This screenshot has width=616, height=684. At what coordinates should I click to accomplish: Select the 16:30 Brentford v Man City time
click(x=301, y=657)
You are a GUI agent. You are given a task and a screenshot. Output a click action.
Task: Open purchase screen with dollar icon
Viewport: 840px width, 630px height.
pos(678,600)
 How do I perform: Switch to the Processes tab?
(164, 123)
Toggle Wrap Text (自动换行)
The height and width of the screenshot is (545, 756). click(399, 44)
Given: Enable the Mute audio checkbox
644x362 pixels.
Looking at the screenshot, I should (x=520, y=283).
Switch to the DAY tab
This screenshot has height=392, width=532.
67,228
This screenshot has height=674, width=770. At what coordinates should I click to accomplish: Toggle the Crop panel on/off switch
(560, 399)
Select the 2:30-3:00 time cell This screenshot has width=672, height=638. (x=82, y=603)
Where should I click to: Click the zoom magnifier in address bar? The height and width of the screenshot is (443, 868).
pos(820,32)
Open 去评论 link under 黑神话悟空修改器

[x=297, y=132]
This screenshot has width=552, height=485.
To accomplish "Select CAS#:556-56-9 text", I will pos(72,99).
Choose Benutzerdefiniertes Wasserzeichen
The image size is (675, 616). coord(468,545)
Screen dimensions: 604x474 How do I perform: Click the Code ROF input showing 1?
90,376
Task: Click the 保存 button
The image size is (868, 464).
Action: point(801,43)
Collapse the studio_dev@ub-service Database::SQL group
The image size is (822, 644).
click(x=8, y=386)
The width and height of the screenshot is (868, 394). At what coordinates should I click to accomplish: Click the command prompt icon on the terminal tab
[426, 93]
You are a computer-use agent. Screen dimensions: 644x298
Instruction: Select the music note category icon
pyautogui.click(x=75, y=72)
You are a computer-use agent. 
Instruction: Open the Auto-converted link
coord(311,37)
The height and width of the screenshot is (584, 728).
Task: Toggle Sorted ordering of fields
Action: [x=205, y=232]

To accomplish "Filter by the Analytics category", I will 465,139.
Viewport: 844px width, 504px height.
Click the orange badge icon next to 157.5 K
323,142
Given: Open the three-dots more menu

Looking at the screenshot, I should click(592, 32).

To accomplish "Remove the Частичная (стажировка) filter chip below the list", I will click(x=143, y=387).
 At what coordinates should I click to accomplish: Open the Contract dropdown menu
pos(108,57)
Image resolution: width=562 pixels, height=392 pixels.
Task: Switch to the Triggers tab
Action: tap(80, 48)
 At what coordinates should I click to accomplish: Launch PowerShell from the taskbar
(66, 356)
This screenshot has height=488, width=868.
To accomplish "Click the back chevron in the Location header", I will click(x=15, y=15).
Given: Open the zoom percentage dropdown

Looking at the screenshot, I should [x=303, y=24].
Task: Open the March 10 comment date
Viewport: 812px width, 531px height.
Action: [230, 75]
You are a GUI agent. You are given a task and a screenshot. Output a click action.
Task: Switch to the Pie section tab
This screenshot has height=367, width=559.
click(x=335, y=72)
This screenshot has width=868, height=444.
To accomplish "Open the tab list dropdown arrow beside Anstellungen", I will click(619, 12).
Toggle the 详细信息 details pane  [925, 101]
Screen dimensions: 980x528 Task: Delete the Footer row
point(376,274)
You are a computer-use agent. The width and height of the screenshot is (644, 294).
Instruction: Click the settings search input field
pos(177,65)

◆ **DIRECTIONS FOR THIS TASK**: The full listing above should be returned exactly as supplied.

◆ **ANSWER BOX**:
This screenshot has width=616, height=684. At what coordinates should I click to accomplish: Select the 16:30 Brentford v Man City time
click(x=301, y=657)
You are a GUI agent. You are given a task and a screenshot. Output a click action.
Task: Open purchase screen with dollar icon
Viewport: 840px width, 630px height.
pos(678,600)
 How do I perform: Switch to the Processes tab?
(164, 123)
Toggle Wrap Text (自动换行)
The height and width of the screenshot is (545, 756). click(399, 44)
Given: Enable the Mute audio checkbox
644x362 pixels.
Looking at the screenshot, I should (x=520, y=283).
Switch to the DAY tab
This screenshot has height=392, width=532.
67,228
This screenshot has height=674, width=770. At what coordinates should I click to accomplish: Toggle the Crop panel on/off switch
(560, 399)
Select the 2:30-3:00 time cell This screenshot has width=672, height=638. (x=82, y=603)
Where should I click to: Click the zoom magnifier in address bar? The height and width of the screenshot is (443, 868).
pos(820,32)
Open 去评论 link under 黑神话悟空修改器

[x=297, y=132]
This screenshot has width=552, height=485.
To accomplish "Select CAS#:556-56-9 text", I will pos(72,99).
Choose Benutzerdefiniertes Wasserzeichen
The image size is (675, 616). coord(468,545)
Screen dimensions: 604x474 How do I perform: Click the Code ROF input showing 1?
90,376
Task: Click the 保存 button
The image size is (868, 464).
Action: point(801,43)
Collapse the studio_dev@ub-service Database::SQL group
The image size is (822, 644).
click(x=8, y=386)
The width and height of the screenshot is (868, 394). At what coordinates should I click to accomplish: Click the command prompt icon on the terminal tab
[426, 93]
You are a computer-use agent. Screen dimensions: 644x298
Instruction: Select the music note category icon
pyautogui.click(x=75, y=72)
You are a computer-use agent. 
Instruction: Open the Auto-converted link
coord(311,37)
The height and width of the screenshot is (584, 728).
Task: Toggle Sorted ordering of fields
Action: [x=205, y=232]

To accomplish "Filter by the Analytics category", I will 465,139.
Viewport: 844px width, 504px height.
Click the orange badge icon next to 157.5 K
323,142
Given: Open the three-dots more menu

Looking at the screenshot, I should click(592, 32).

To accomplish "Remove the Частичная (стажировка) filter chip below the list", I will click(x=143, y=387).
 At what coordinates should I click to accomplish: Open the Contract dropdown menu
pos(108,57)
Image resolution: width=562 pixels, height=392 pixels.
Task: Switch to the Triggers tab
Action: tap(80, 48)
 At what coordinates should I click to accomplish: Launch PowerShell from the taskbar
(66, 356)
This screenshot has height=488, width=868.
To accomplish "Click the back chevron in the Location header", I will click(x=15, y=15).
Given: Open the zoom percentage dropdown

Looking at the screenshot, I should [x=303, y=24].
Task: Open the March 10 comment date
Viewport: 812px width, 531px height.
Action: [230, 75]
You are a GUI agent. You are given a task and a screenshot. Output a click action.
Task: Switch to the Pie section tab
This screenshot has height=367, width=559.
click(x=335, y=72)
This screenshot has width=868, height=444.
To accomplish "Open the tab list dropdown arrow beside Anstellungen", I will click(619, 12).
Toggle the 详细信息 details pane  [925, 101]
Screen dimensions: 980x528 Task: Delete the Footer row
point(376,274)
You are a computer-use agent. The width and height of the screenshot is (644, 294).
Instruction: Click the settings search input field
pos(177,65)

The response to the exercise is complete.